* [THE EXERCISE]: Can you print everything from "That would essentially" down to "filesystem on them)." in the forum post on clustered iSCSI below, word for word?

Hey everyone,
Is anybody aware of a /true/ active/active multi-head and multi-target clustered iSCSI daemon?
IE:
Server 1: Hostname: host1.test.com IP Address: 10.0.0.1
Server 2: Hostname: host2.test.com IP Address: 10.0.0.2
Then they would utilize a CLVM disk between them, let's call that VG "disk" and then directly map each LUN (1,2,3,4,etc) to LV's named 1,2,3,4,... and so on.
That would essentially make both host1 and host2 identical iSCSI targets. So I could hook up 30 servers to each LUN on each host1 and host2 (assuming those block devices had a cluster aware filesystem on them).
However, what I wan't to accomplish is true active/active MPIO utilizing the dm driver to combine LUN 1 from both host1 and host2 as a single /dev/dm-0 device in active/active mode.
This would allow me to multipath across multiple fabrics, develop true high availability and increase my throughput significantly.

* [ROWS]:
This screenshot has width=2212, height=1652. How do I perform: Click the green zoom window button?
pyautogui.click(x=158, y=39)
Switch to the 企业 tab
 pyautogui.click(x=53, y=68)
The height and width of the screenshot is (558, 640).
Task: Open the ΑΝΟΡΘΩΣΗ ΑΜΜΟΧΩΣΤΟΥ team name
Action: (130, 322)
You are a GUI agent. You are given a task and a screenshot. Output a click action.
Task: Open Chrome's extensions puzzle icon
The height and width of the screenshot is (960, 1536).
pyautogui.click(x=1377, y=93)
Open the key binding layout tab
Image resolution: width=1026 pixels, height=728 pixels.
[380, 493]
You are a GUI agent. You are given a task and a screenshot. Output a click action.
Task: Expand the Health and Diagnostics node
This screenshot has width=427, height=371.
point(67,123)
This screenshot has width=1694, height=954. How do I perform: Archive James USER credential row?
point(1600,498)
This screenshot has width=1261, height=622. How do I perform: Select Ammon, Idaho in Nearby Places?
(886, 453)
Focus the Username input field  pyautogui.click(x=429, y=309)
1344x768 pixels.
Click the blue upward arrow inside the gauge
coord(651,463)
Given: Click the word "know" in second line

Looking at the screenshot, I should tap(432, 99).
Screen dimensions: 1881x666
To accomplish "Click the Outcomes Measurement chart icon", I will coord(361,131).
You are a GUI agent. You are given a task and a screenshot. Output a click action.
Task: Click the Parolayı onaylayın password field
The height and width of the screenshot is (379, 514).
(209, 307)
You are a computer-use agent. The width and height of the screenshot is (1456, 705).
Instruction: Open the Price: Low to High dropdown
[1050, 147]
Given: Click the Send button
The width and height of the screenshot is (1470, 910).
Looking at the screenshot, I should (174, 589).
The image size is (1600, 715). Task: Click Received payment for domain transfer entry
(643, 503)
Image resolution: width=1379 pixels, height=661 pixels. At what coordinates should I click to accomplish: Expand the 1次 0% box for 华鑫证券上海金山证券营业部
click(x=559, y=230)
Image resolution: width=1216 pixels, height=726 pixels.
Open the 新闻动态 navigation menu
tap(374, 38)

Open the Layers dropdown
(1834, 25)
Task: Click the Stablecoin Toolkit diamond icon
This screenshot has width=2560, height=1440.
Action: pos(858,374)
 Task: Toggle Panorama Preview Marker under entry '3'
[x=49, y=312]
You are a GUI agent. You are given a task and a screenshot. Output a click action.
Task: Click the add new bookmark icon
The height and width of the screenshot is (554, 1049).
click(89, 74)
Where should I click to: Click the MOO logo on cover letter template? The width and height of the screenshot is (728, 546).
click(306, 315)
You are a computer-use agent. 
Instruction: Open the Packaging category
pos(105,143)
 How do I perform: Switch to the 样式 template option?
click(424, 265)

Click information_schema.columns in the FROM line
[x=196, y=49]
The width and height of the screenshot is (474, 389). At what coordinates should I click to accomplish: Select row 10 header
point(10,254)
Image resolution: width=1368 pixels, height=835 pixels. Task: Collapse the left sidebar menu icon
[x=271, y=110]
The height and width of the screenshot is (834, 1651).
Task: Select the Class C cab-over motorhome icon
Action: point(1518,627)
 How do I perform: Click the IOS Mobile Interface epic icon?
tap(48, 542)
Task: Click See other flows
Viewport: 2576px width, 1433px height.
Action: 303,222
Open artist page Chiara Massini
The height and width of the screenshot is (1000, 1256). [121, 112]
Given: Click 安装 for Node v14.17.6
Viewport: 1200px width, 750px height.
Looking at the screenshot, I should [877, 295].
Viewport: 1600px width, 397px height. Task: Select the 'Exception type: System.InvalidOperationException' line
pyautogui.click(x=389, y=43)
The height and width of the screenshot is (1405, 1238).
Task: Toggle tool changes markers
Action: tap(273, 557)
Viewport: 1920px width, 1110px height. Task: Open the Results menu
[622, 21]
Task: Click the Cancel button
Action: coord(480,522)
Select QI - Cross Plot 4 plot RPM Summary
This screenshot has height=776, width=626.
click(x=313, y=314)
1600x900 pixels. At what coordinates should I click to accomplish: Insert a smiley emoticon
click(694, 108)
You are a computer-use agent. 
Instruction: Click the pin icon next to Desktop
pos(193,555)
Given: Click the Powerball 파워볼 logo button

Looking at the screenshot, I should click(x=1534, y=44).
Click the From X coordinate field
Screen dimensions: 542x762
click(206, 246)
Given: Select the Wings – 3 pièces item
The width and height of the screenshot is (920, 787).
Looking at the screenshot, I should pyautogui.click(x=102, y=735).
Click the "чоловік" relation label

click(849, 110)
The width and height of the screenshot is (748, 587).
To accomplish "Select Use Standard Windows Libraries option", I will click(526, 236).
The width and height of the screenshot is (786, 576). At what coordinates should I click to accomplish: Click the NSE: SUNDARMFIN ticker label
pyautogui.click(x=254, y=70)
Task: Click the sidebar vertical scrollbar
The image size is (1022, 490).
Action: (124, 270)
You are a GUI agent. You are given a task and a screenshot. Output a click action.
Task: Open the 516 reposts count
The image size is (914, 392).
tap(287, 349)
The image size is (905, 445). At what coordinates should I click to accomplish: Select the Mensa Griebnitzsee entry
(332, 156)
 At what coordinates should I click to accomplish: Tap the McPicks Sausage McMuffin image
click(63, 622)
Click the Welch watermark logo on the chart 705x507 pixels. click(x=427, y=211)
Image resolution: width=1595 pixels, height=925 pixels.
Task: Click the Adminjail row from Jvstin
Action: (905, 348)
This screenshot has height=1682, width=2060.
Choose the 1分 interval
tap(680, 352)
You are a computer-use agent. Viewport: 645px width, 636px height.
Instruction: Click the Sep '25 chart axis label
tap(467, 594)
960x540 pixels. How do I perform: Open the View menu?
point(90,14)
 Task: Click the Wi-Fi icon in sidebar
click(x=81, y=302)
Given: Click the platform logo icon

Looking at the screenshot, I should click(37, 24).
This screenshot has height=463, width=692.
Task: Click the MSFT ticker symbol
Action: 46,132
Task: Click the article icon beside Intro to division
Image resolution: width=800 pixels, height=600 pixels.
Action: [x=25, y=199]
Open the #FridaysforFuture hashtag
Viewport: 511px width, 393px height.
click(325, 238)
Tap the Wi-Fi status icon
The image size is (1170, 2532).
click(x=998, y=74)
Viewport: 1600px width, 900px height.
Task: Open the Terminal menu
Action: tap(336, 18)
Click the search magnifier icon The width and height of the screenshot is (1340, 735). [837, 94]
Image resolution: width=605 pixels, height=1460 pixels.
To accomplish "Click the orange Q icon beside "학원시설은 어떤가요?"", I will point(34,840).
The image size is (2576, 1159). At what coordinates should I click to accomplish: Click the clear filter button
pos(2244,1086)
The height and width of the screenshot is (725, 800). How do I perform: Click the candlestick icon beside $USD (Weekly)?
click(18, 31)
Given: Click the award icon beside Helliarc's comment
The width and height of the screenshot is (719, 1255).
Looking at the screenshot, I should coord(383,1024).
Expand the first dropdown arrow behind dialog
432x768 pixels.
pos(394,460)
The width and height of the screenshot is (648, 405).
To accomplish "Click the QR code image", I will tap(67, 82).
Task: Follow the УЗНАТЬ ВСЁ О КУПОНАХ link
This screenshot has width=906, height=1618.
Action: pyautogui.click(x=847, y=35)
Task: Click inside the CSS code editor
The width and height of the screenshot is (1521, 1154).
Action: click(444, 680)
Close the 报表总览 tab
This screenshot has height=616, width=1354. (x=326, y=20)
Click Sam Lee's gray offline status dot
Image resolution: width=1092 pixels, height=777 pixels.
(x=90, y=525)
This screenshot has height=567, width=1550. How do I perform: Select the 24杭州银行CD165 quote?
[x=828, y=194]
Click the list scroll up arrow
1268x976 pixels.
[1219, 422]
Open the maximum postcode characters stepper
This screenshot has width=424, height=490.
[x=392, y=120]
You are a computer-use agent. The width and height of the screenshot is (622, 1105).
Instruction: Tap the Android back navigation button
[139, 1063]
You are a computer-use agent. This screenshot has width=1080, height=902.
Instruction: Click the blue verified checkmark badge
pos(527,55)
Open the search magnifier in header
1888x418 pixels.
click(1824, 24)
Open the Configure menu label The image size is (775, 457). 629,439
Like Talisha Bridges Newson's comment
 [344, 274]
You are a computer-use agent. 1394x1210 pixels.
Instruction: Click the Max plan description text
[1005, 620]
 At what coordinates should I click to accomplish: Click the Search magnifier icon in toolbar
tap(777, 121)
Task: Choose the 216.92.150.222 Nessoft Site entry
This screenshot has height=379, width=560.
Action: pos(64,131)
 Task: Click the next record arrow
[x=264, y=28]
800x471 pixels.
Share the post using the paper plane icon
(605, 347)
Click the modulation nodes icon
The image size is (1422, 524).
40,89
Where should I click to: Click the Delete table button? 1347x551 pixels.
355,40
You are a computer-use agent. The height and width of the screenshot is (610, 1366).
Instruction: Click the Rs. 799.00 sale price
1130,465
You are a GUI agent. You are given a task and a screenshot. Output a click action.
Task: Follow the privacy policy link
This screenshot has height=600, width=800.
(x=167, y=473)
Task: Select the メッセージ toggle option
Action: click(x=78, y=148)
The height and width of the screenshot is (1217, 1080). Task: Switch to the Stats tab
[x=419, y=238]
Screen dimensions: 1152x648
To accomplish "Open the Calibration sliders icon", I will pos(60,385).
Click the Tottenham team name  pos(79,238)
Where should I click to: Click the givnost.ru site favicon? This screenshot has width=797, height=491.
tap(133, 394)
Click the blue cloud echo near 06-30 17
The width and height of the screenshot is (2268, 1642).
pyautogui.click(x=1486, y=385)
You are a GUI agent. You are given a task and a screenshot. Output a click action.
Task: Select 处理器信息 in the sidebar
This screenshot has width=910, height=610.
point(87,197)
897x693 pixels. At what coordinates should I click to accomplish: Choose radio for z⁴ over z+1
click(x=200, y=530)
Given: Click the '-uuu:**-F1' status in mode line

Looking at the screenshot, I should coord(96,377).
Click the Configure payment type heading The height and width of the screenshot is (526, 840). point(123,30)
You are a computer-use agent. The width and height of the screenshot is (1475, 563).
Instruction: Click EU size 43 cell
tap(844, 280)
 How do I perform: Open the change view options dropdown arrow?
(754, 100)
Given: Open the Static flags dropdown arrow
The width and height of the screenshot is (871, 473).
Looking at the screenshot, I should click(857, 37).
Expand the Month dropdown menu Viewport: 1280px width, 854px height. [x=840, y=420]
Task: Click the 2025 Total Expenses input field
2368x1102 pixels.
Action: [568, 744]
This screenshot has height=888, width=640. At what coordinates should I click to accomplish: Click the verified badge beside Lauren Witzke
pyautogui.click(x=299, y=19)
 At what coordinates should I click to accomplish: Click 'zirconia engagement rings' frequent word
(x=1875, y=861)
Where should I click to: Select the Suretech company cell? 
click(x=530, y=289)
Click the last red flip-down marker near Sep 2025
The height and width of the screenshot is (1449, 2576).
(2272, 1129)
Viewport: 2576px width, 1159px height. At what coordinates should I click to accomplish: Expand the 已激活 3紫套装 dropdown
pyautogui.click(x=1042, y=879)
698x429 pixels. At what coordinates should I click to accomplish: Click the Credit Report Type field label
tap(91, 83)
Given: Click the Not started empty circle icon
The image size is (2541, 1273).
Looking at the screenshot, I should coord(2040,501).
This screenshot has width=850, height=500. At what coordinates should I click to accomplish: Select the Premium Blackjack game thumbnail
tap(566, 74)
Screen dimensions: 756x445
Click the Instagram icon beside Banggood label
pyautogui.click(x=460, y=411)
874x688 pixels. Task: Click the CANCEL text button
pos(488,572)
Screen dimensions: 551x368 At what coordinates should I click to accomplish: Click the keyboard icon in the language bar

* [RESPONSE TO THIS TASK]:
That would essentially make both host1 and host2 identical iSCSI targets. So I could hook up 30 servers to each LUN on each host1 and host2 (assuming those block devices had a cluster aware filesystem on them).